→ RECORD EXCERPTS
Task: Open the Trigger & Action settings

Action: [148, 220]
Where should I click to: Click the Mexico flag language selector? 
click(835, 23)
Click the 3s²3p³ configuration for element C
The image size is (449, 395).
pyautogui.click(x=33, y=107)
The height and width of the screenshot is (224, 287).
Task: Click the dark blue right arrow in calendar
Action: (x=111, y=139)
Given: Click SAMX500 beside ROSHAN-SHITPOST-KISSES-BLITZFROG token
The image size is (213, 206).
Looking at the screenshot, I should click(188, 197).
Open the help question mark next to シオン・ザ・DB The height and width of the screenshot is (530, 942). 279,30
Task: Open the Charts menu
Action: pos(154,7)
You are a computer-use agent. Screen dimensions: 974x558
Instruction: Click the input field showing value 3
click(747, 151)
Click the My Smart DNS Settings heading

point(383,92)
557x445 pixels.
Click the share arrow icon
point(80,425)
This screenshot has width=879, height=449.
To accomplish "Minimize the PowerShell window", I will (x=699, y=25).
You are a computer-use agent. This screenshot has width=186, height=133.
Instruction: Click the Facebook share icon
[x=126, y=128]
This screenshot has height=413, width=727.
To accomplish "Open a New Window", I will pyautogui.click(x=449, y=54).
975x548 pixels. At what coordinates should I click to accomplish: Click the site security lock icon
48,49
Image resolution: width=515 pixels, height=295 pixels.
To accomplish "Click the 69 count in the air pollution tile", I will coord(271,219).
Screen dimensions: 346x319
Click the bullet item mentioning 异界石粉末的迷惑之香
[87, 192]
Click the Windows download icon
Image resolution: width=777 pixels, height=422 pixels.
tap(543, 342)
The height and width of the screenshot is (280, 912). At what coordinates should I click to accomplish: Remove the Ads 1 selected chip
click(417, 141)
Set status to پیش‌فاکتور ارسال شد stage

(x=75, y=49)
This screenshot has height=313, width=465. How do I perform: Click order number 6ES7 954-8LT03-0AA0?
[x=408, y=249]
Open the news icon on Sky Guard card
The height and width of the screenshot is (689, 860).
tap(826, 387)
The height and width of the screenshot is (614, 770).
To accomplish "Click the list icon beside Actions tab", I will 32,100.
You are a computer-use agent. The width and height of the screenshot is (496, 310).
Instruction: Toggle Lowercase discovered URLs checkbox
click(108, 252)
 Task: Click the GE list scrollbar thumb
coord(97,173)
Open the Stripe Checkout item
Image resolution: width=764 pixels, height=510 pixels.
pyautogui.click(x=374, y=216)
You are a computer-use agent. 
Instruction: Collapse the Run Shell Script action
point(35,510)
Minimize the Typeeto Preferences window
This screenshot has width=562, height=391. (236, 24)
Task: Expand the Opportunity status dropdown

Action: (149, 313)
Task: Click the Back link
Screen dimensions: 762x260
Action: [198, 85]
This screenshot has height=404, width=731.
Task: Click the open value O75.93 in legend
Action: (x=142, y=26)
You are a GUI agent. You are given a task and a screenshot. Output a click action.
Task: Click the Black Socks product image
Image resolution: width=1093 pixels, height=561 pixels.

→ WHAT THE EXERCISE ASKS
Transcribe exactly the lines from the one containing "Screen dimensions: 762x260" through the end of the records, both included, and nothing else.

→ RESPONSE
Screen dimensions: 762x260
Action: [198, 85]
This screenshot has height=404, width=731.
Task: Click the open value O75.93 in legend
Action: (x=142, y=26)
You are a GUI agent. You are given a task and a screenshot. Output a click action.
Task: Click the Black Socks product image
Image resolution: width=1093 pixels, height=561 pixels.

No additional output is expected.